Figure 3 illustrates the basic functional interaction between these services.
For further details:
`OpenStack Conceptual Architecture Diagram <http://docs.openstack.org/admin-guide/common/get-started-conceptual-architecture.html>`_.

Figure 3. Functional interaction between OpenStack components

.. figure:: figures/figure03.png
   :alt: Figure 3. Functional interaction between OpenStack components

Structuring a Hadoop Cluster with OpenStack
-------------------------------------------

OpenStack provides the necessary compute, network and data storage services
for building a cloudbased Hadoop cluster to meet the needs of the various
processing models.

Networking
**********

Multiple networks can be created for the Hadoop cluster connectivity. Neutron
routers are created to route the traffic between networks.

* **Edge Network** – Provides connectivity to the client-facing and enterprise
  IT network. End users are accessing the Hadoop cluster through this network.
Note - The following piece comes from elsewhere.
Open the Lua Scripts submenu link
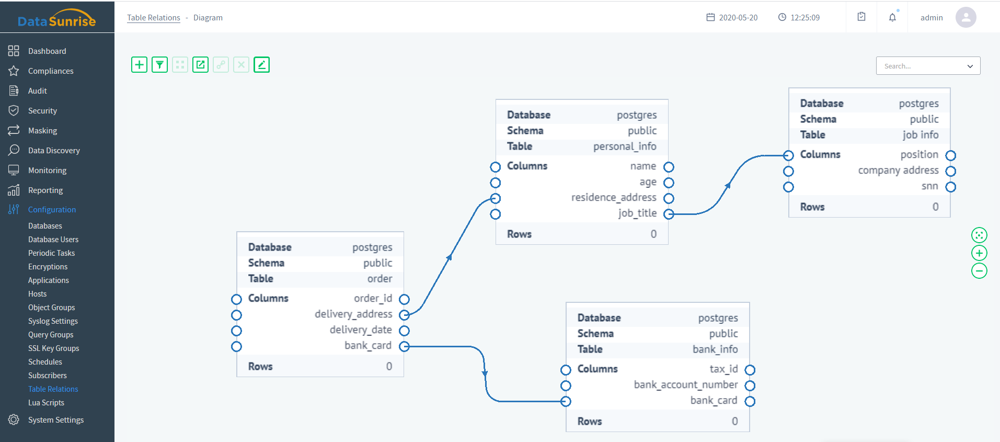This screenshot has height=442, width=1000. (46, 403)
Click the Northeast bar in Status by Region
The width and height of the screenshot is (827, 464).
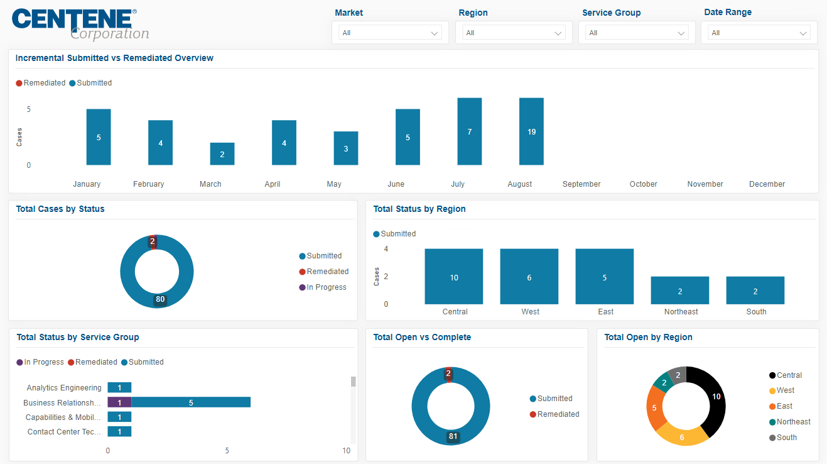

* **Cluster Network** – Provides inter-node communication for the Hadoop
  cluster.

* **Management Network** – Optionally provides a dedicated network for
  accessing the Hadoop nodes' operating system for maintenance and monitoring
  purposes.

* **Data Network** – Provides a dedicated network for accessing the object
  storage within an OpenStack Swift environment or to an external object
  storage such as Amazon S3. This is optional if object storage is not used.

Neutron security groups are used to filter traffic. Hadoop uses different
ports and protocols depending on the services deployed and communications
requirements. Different security groups can be created for different types of
nodes, depending on the Hadoop services running on it. With OpenStack security
groups, multiple rules can be specified that allow/deny traffic from certain
protocols, ports, or IP addresses or ranges. Each virtual machine (VM) can be
applied with one or more security groups. In OpenStack, each tenant has a
default security group, which is applied to instances that have no other
security group defined. Unless changed, this security group denies all
incoming traffic.

Image Management
****************

There are multiple options to provide operating system configuration for the
Hadoop nodes. On-the-fly configuration allows greater flexibility but can
increase spawning time. The operating system images can also be pre-configured
to contain all of the Hadoop-related packages required for the different types
of nodes. Pre-configuration can reduce instance build time, but includes its
own set of problems, such as patching and image lifecycle management. In this
example, the Heat orchestration features are used to configure the Hadoop
nodes on-the-fly. Additional Hadoop and operating system packages are installed
on-the-fly depending on the node type (e.g. NameNode, DataNode). These packages
can be downloaded from Internet-based or local repositories. For a more secure
enterprise environment, local package repository is recommended.

Data Management
***************

Similar to an external hard drive, Cinder volumes are persistent block-storage
virtual devices that may be mounted and dismounted from the VM. Cinder volumes
can be attached to only one instance at a time. A Cinder volume is attached to
each Hadoop DataNode to provide the HDFS.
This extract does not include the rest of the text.